** Travail demandé **
**1.** Dans le document source, relevez chacune des phrases du paragraphe qui commence par « Pour vous, tout est simple ».
**2.** Recopiez fidèlement le passage du document source compris entre « Pour vous, tout » et « Vous êtes évitant ? », bornes incluses.

Pour vous, tout est simple : quelque chose vous pose problème, vous le dites et le malaise est aussitôt dissipé. Vous n’avez aucune crainte quant à l’effet que vous faites. La relation coule de source. Vous n’avez pas à user de stratégies, à louvoyer, pour vous faire aimer.


♦ Vous êtes évitant ?


Selon vous, pour être accepté ou convoité, il ne faut surtout pas témoigner trop d’intérêt à l’autre. Vous le/la laissez venir, réclamer. Mais vous, même si vous aimeriez aussi parfois vous rapprocher, vous préférez vous investir dans autre chose que de formuler une quelconque demande. Rien de tel pour attirer l’autre !

** Données extraites **
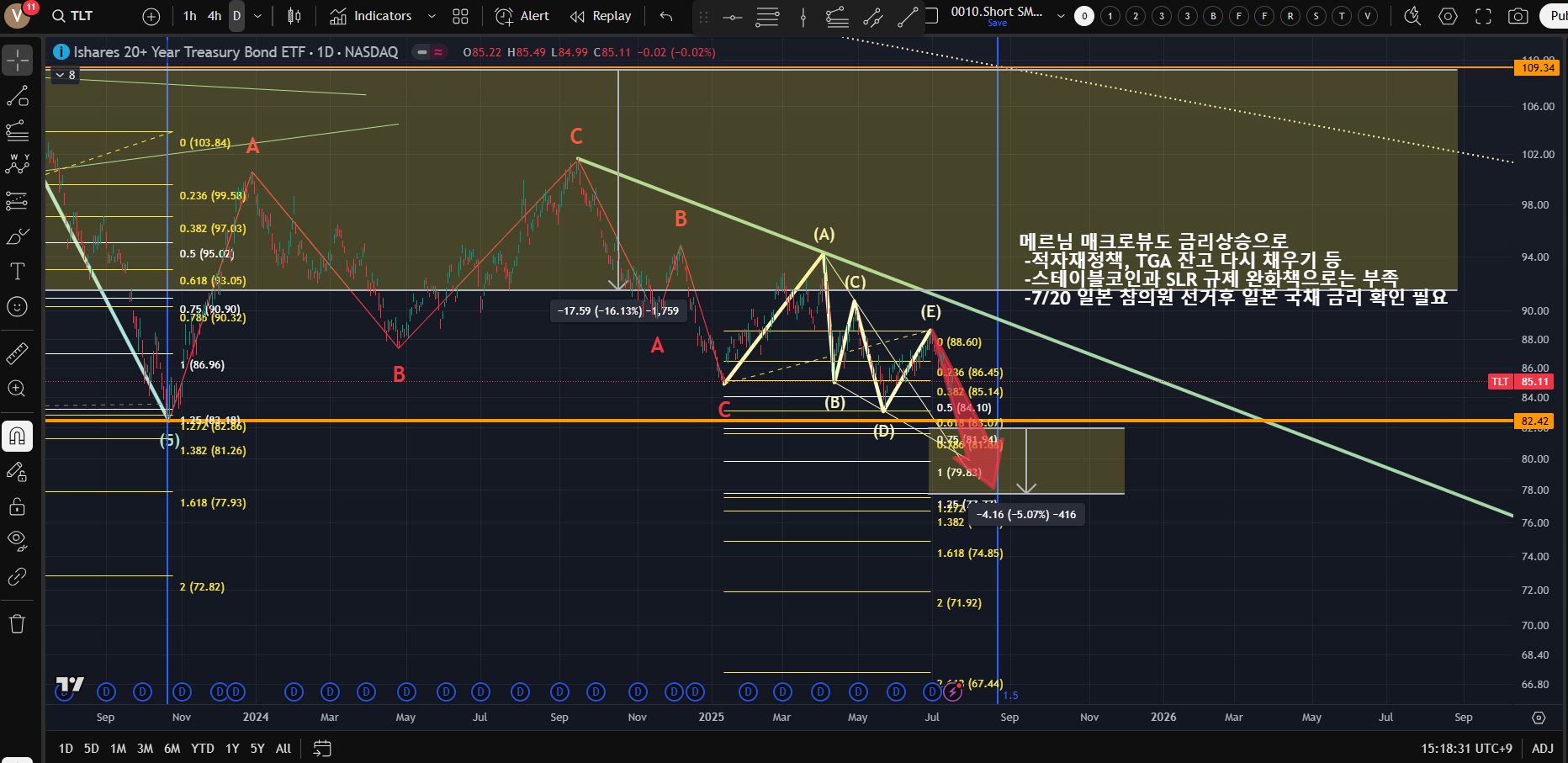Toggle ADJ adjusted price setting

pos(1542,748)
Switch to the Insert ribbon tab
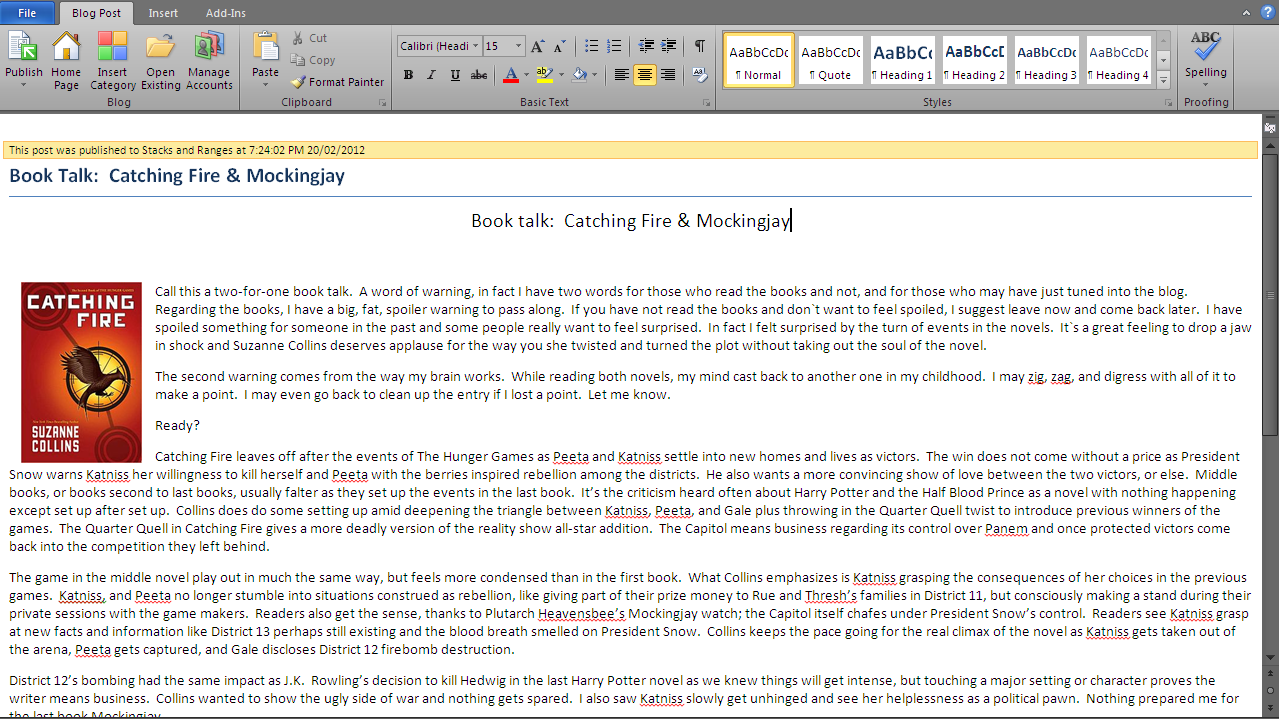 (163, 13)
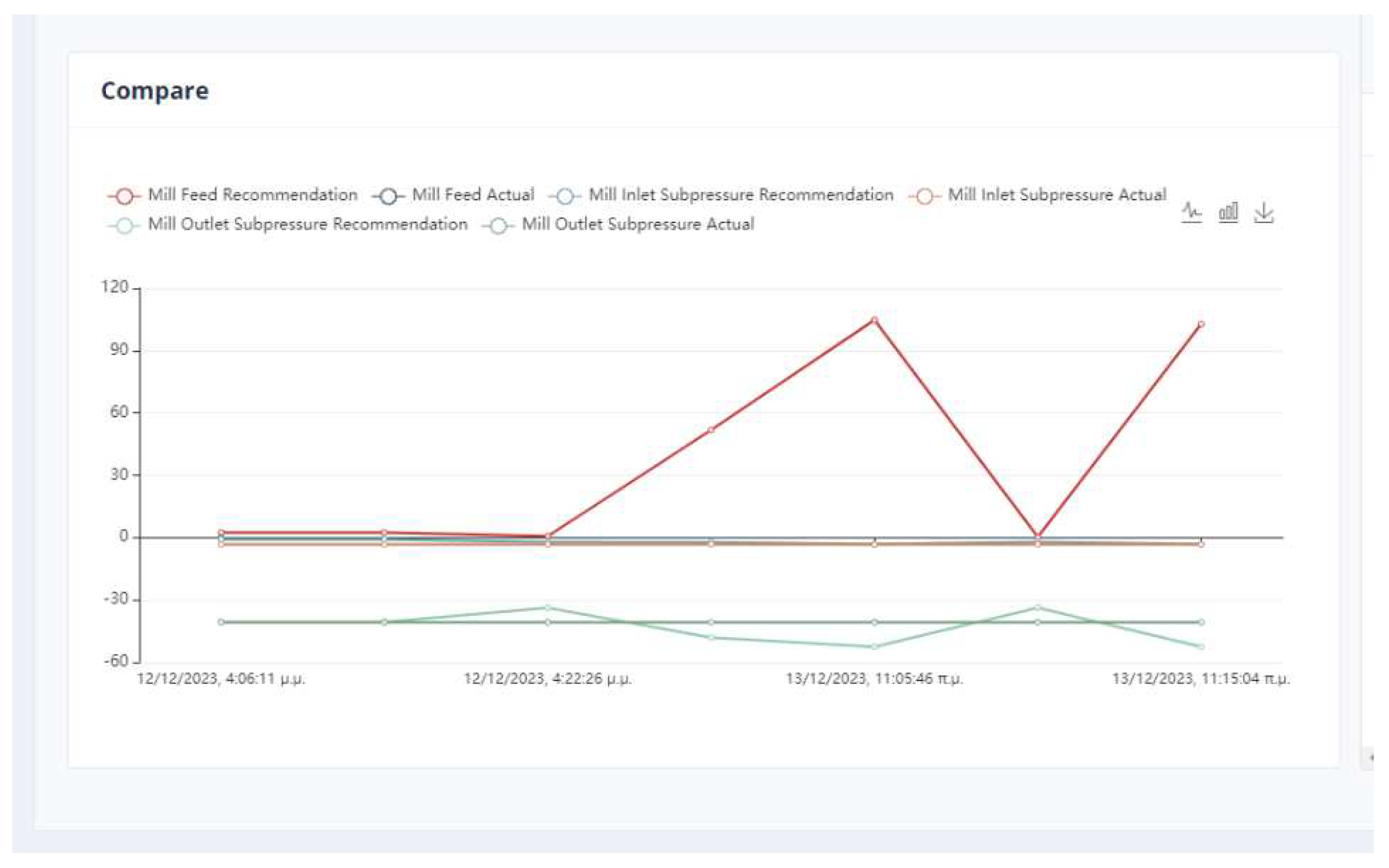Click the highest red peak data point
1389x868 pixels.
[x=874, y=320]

--

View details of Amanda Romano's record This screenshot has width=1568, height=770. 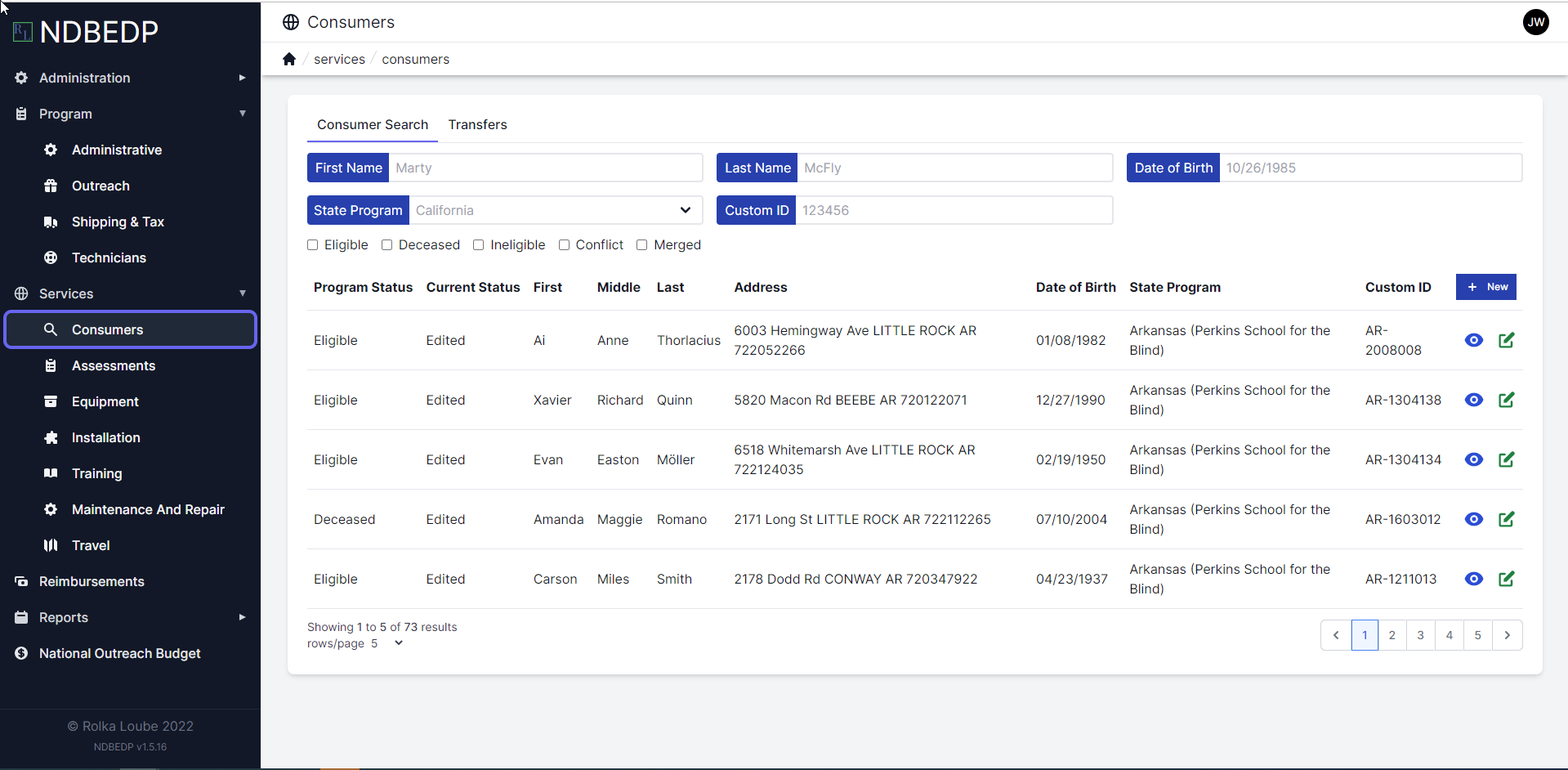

==

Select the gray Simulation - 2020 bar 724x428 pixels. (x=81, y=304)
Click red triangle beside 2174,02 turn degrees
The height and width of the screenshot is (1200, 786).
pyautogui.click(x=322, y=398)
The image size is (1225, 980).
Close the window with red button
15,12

** Résultats attendus **
**1.**
- Pour vous, tout est simple : quelque chose vous pose problème, vous le dites et le malaise est aussitôt dissipé.
- Vous n’avez aucune crainte quant à l’effet que vous faites.
- La relation coule de source.
- Vous n’avez pas à user de stratégies, à louvoyer, pour vous faire aimer.

**2.**
Pour vous, tout est simple : quelque chose vous pose problème, vous le dites et le malaise est aussitôt dissipé. Vous n’avez aucune crainte quant à l’effet que vous faites. La relation coule de source. Vous n’avez pas à user de stratégies, à louvoyer, pour vous faire aimer.


♦ Vous êtes évitant ?